Created sam. 30 sept. 2023 21:52:48 CEST by whygee@f-cpu.org Version sam. 16 déc. 2023 05:22:02 CET PRELIMINARY / WORK IN PROGRESS It's not yet a reliable and definitive reference! Check the latest news and updates at ygrec8.com and download the latest version from src.ygrec8.com or if you prefer git : gitlab.com/fhwd/ygrec8 ©2023 Yann Guidon all documentation published under CC BY-NC-SA 4.0 license.
Along with this document, you should also read:
This manual describes one intended implementation for integration in a microchip. Other structures and organisations might be used for other technologies.
A complete and functional YGREC8 system requires more than the main datapath. The following diagram shows the other necessary blocks :
The debug system is essential during development: this is the circuit that lets the developer write and read data inside the system. It can access:
The clocks are very different so the commands are resynchronised by talking to the FSM, which also receive a small set of commands such as RESET, START, STEP, STOP, WR_INSTR, WR_IMEM etc. The FSM can also inhibit the update of the registers or the PC for example, so the currently injected instruction is not considered as coming from the program memory's instructions stream.
From there, the developer can inject arbitrary instructions to access the other parts of the system (memory blocks, I/O etc.), dump or modify the state of the system... The debug circuits are totally asynchronous from the main clock, and usually significantly slower. The developer must stop the core when inspecting or writing data.
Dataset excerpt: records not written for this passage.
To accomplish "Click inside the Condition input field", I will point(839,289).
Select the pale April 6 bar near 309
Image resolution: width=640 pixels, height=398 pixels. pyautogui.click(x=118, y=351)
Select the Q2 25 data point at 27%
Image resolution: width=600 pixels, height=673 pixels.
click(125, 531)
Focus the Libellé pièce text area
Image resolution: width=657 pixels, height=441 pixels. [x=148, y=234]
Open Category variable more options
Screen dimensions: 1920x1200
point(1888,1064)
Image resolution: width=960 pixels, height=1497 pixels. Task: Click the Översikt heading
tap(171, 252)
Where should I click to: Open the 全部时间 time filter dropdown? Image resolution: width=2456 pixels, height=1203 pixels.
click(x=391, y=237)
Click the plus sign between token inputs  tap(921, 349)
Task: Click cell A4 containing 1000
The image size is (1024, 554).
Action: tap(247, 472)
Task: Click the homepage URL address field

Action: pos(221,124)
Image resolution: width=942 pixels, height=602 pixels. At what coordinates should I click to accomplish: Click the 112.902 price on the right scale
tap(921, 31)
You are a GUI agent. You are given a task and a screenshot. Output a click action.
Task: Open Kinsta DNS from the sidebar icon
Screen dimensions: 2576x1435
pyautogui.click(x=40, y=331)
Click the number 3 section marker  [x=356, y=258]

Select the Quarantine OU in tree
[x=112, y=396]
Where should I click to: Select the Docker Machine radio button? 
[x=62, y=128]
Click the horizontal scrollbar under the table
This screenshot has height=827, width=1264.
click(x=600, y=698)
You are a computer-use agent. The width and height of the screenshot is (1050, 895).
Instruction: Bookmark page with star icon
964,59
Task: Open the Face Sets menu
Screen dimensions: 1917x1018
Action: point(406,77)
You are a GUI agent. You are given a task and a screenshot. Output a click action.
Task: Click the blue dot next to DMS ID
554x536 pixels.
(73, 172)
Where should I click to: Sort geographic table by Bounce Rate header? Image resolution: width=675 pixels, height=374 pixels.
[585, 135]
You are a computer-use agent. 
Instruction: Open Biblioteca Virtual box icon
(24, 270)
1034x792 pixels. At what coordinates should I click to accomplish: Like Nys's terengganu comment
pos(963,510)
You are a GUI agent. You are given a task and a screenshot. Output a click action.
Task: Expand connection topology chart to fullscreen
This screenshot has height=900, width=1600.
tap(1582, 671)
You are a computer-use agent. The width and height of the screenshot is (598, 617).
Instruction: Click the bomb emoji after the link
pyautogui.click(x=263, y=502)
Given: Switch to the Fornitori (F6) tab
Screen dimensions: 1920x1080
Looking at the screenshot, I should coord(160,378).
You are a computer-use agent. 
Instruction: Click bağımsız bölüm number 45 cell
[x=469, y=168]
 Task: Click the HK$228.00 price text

It is a bit more intrusive than other debug systems but it is designed to use as few transistors as possible.
A version of the debug circuit called DTAP has already been designed as a standalone circuit but it could be replaced by anything that does the job, such as the Caravel harness used by eFabless (though it is much more complex and uses more real estate, meaning it is more prone to failure). Or a more classic JTAG scan chain.
The core should be able to work in "standalone" mode, when no host controls the debug circuits. This is usually controlled by the state of some pins during /RESET : the System FSM can wait for a debugger to take control, or the FSM can load external instructions, either passively (as a SPI slave) or actively (by reading from an external SPI Flash chip). If the Y8 system has no internal code storage, you can bootstrap the core by sending 512 bytes through SPI (with an Arduino, RPi or ESP). The System FSM also handles the RESET/LOAD/START/STEP/SKIP/STOP commands received from the debugger.
The Instruction FSM manages the lower-level details of scheduling the instructions and their details (such as OVL, HLT, LDCx, writes to PC...). This split of the FSM greatly simplifies the design and the modularity. More states are added as more features and corner cases are developed. Meanwhile, the System FSM remains core-agnostic.
The Y8 core does most of the remaining work : decodes instructions, fetches operands, performs operations, writes the results to the registers, checks conditions and move things around... It reads instructions from the Instruction Register, which usually transparently interfaces the Instruction SRAM. The instruction can also be read or written by the debug circuit, for inspection, injection as well as for writing a new program or overlay into the Instruction SRAM.
The Data SRAM is just a plain memory array. 2 areas of 256 bytes each do the trick but some banking could take place if needed and if the necessary resources are available.
The IO & Config Registers is a user-defined area of 512 bytes that does
everything that the rest can't. This is usually where customisation takes place, signals
enter or exit the system, default behaviours are configured...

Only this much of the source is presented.